About this task> The line containing "Anschlusssringe Recta, Square, Strip & Octa (954, 342)" marks the end: quote every line from the start of the records below through it, word for word.

Records supplied>
*** Block opens ***
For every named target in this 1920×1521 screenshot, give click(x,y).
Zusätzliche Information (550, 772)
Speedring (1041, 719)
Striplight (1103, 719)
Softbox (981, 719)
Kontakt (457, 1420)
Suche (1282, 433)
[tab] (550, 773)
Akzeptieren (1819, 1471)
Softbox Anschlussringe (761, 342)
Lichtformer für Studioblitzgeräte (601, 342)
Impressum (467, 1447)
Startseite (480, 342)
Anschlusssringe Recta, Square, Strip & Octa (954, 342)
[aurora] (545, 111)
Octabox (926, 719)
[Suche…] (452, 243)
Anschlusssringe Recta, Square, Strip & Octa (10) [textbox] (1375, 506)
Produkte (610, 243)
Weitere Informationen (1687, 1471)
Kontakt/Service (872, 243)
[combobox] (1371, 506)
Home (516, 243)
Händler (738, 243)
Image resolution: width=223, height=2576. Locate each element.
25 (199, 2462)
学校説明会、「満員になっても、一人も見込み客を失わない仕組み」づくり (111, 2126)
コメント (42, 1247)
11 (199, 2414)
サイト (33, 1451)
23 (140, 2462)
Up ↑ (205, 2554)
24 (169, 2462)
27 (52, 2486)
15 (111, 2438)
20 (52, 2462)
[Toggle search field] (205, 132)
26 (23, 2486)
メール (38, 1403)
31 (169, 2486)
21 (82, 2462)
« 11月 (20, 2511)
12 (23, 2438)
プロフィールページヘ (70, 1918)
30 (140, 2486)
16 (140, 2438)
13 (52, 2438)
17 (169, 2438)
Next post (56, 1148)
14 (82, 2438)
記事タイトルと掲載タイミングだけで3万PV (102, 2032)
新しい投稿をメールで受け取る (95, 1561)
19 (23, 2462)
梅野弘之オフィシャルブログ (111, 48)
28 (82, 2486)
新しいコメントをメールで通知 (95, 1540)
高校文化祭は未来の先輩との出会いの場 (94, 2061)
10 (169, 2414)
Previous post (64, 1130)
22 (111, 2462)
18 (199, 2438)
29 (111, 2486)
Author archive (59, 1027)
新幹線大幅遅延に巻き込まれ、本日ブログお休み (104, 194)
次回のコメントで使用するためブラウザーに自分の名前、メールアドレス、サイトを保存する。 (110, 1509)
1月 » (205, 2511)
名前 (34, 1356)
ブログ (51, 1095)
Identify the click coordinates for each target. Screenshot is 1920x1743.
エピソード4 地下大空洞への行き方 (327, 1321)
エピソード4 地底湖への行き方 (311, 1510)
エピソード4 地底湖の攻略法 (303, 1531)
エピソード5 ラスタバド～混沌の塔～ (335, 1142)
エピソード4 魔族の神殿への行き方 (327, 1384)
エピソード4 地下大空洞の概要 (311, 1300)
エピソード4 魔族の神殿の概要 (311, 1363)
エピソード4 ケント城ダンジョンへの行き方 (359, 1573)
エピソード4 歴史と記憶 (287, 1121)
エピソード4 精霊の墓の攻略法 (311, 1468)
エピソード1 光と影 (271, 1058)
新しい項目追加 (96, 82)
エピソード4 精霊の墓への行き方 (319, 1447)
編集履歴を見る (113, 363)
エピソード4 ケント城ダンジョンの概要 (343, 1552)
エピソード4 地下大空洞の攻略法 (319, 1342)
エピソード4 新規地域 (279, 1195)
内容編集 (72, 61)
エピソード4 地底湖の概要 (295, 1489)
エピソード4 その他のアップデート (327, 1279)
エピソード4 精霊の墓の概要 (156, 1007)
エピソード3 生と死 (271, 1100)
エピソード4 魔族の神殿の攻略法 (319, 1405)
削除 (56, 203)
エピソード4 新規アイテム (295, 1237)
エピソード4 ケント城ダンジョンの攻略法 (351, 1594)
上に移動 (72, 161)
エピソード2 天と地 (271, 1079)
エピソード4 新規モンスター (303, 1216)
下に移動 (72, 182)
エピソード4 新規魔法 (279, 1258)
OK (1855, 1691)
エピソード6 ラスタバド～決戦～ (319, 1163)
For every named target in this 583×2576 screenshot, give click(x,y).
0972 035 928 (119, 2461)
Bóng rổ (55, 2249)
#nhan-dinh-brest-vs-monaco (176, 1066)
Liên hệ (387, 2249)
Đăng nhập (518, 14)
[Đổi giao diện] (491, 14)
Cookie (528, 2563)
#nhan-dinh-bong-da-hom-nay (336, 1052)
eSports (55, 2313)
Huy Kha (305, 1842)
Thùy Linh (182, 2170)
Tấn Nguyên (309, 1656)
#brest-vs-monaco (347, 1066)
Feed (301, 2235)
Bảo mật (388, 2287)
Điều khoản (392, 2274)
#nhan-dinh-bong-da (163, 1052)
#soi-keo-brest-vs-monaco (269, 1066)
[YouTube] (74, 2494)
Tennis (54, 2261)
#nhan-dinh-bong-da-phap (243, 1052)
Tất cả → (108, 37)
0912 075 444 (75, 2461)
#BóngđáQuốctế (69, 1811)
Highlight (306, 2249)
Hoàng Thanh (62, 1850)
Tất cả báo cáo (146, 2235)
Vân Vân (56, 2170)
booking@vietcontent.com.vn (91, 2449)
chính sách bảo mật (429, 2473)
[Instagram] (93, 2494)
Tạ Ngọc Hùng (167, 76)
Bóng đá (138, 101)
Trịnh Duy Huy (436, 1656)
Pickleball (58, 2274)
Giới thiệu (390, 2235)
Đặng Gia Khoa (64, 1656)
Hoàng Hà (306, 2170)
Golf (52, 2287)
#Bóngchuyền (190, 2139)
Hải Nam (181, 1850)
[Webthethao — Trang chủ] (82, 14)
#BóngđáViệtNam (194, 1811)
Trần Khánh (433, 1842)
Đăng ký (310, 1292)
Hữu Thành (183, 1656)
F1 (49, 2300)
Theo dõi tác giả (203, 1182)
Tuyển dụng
*** Block closes ***
The answer>
For every named target in this 1920×1521 screenshot, give click(x,y).
Zusätzliche Information (550, 772)
Speedring (1041, 719)
Striplight (1103, 719)
Softbox (981, 719)
Kontakt (457, 1420)
Suche (1282, 433)
[tab] (550, 773)
Akzeptieren (1819, 1471)
Softbox Anschlussringe (761, 342)
Lichtformer für Studioblitzgeräte (601, 342)
Impressum (467, 1447)
Startseite (480, 342)
Anschlusssringe Recta, Square, Strip & Octa (954, 342)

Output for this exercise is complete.